By Jane Black
Washington Post Staff Writer
Tuesday, August 3, 2010; B04
With one-third of the nation's children overweight or obese, improving the quality of school meals has become a fashionable cause. Michelle Obama has made it a pillar of her national "Let's Move" campaign. In May, the D.C. Council passed the Healthy Schools Act, which mandates strict nutrition standards for school meals and provides schools with an extra 15 cents per meal to increase the amount of fruits and vegetables and local ingredients.
On Monday, D.C. Public Schools took its own step in improving school food when it announced the new vendors it has selected to provide more healthful meals for two pilot programs scheduled to begin this fall at 14 D.C. elementary schools. Revolution Foods, a California-based company that serves 25 D.C. schools from a kitchen in Glen Burnie, will provide prepackaged meals at seven schools that are undergoing renovations and have no student lunchroom. DC Central Kitchen will provide made-from-scratch meals such as vegetable stir fries and homemade quiches at seven schools in Northeast Washington.
The pilot programs require both vendors to meet the strict nutrition standards for foods in schools recommended by the Institute of Medicine -- the gold standard for healthful school lunches. In addition, it requires that each meal contain fruit, vegetables and hormone-free milk; 75 percent of the edible products must be 75 percent or more whole-grain; and grass-fed, local, antibiotic-free meats must be served whenever possible. The portable-meal proposal also calls for biodegradable packaging.
"The pilots are designed to create a more competitive environment for school food and to help us to assess what works best in terms of food quality and different methods of cooking," said Jeff Mills, director of food service for D.C. schools. "We will then take the best practices of all our programs and apply them the following year."
The school system is under intense pressure to reform its food service. D.C. has the ninth-highest rate of childhood obesity in the country, according to a June report by the Trust for America's Health. And like many urban school districts, it has come under fire for serving a steady diet of ultra-processed and sugary foods. An expose on a local blog, The Slow Cook, revealed that Chartwells, the current school food service provider, advertised a "fresh-cooked" meal program but served processed scrambled eggs with 13 ingredients including soybean oil, modified corn starch, xanthan gum and lipolized butter oil.
The District's first move was to hire Mills as its new food service director in January. Since taking over, Mills has toured national models of school-food reform: Great Kids Farms, an educational center run by the Baltimore City Public Schools; the Washington Jesuit Academy, where DC Central Kitchen cooks locally sourced meals from scratch; and the Edible Schoolyard, an organic teaching garden and kitchen pioneered by chef-restaurateur Alice Waters in Berkeley, Calif.
Six vendors, including Chartwells, expressed interest in the pilot programs, which together are worth about $2 million annually.
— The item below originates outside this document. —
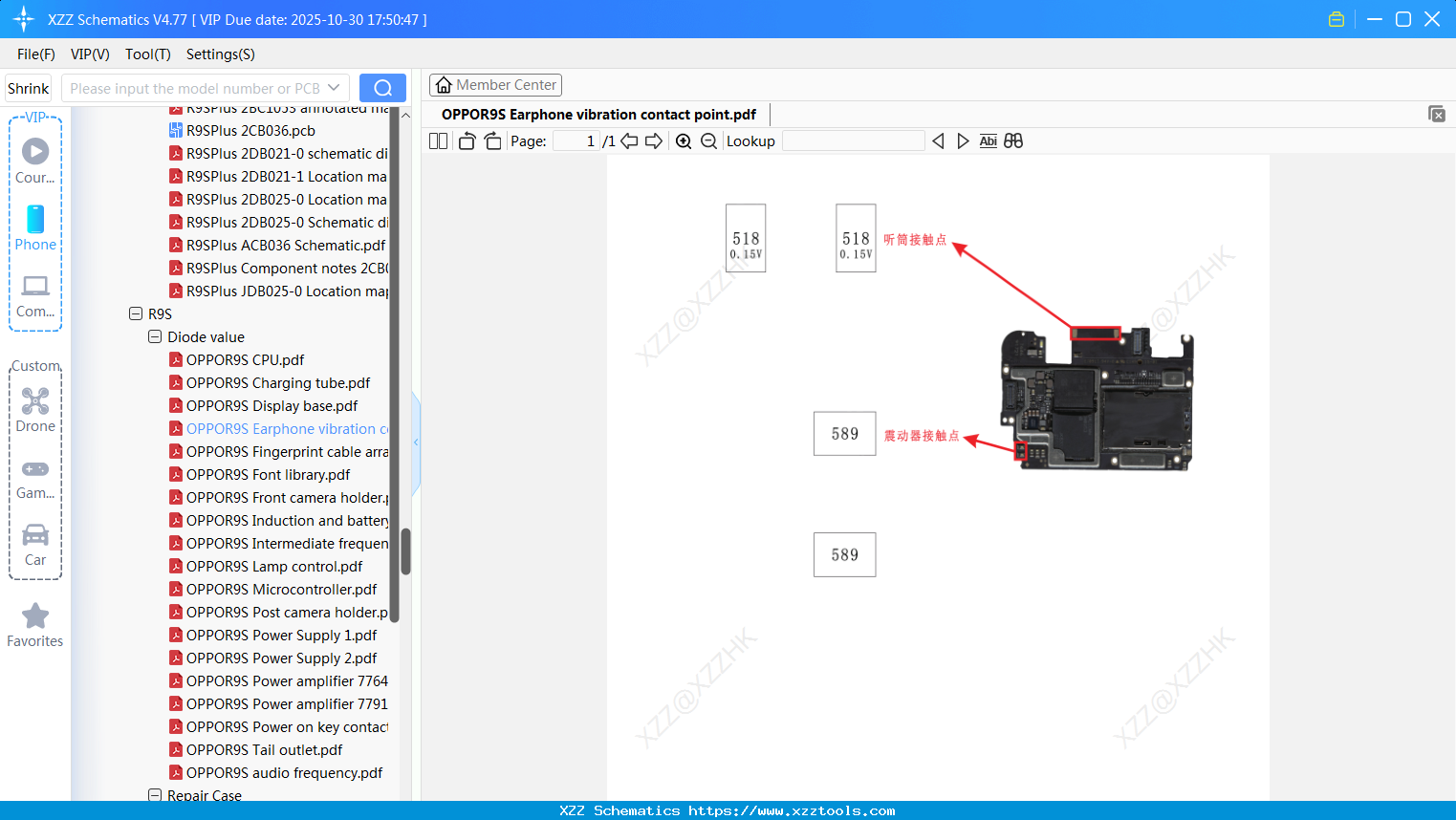Open the binoculars search tool
This screenshot has height=820, width=1456.
pos(1013,140)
Anthony Tata, chief operating officer for D.C. schools, said that smaller vendors had prevailed because they had more extensive relationships with local farmers than national corporations, for which it is often more cost-effective to buy produce from production farms in California.
"When we started this process about 10 months ago, we realized that we could have fresher products served in our cafeterias," Tata said. "And the best way to do it was to change where they're getting it from."
The pilot programs begin Aug. 23, the first day of the new school year. They will be evaluated throughout the school year based on cost, student participation and nutrition. If the programs are successful, Tata said, the District has the option to extend or expand them to more schools.
The school system is holding a roundtable Tuesday for parents and teachers to discuss changes in the food service. The meeting is at 7 p.m. on the 10th floor of D.C. schools headquarters, 1200 First St. NE.